There are other key differences between this and Scorsese’s earlier work.  For one thing, Joe Pesci is a lot different here than he has been in the past.  In Goodfellas and Casino he was practically playing the same character: a violent wildcard who kind of screws everything up.  Here he’s playing a much more rational and in control figure and he isn’t leaning on his usual persona in the film.  Al Pacino on the other hand kind of is leaning on the kind of acting we’re pretty used to from him, and that does fit the character to some extent but I would say that if there’s a weakness to be found in the film it might be Hoffa.  The infamous Teamster leader is a guy who they easily could been the center of his own film, and has, and the challenges of doing his story justice after he enters the film an hour in are probably a big part of why the film has such a long running time.  Hoffa’s eventual death is clearly viewed by the film as a sort of Greek tragedy in which a hero is brought down by his own hubris but if we’re supposed to have any particular sympathy for Hoffa I wasn’t really feeling it.  If anything the film lays out a pretty good case that Hoffa kind of had it coming both within the morality of the underworld (dude was not respectful) and within the morality of society (he was legitimately corrupt and needed a “house painter” on the payroll) and the guy seemed to have been given every warning and chance to make things right which he flushed out of sheer pigheadedness.

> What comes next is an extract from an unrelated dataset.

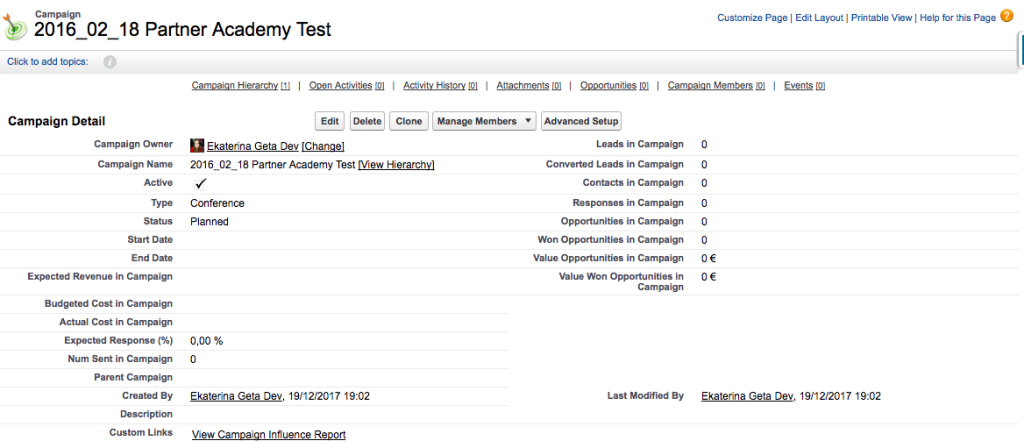This screenshot has width=1024, height=448.
Task: Clone this campaign
Action: point(408,121)
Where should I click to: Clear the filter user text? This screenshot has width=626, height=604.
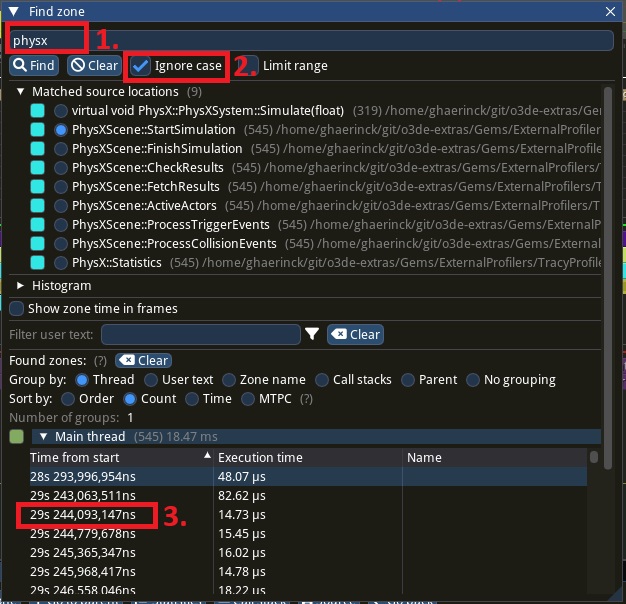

The larger role of Hoffa’s demise within the film is to act as a sort of wakeup call for Sheeran, the moment that finally breaks through this hitman’s sociopathic resolve and leaves him riddled with regrets later in life, and it’s effective at doing that but there is something rather odd about a movie whose protagonist’s great revelation is simply the achievement of having gained some fraction of the empathy that normal people have without trying.  But then maybe that’s the point, that these gangsters that we’ve been glamourizing for decades are pathetic and cold hearted people who are doomed to either early deaths, long prison sentences, or to die alone and friendless.  It’s almost like a return to the message from the message from the 1930s gangster movies that started the whole genre, but obviously a bit more artfully conveyed than it was in those movies (which were code-mandated to end with the gangster protagonists being gunned down or executed at the end), and it was obviously on some level the message of The Godfather films on some level.  I do wonder if Scorsese feels that this movie contradicts the tone of his own earlier gangster movies, which also certainly didn’t support the gangster lifestyle but were a bit more subtle in their messaging and were more interested in showing the push and pull of this lifestyle being intoxicating and being horrifying.  I think I might prefer that approach more overall, but I can also understand the instinct of an artist late in life to stop and make one hundred percent sure people knows what he really thinks.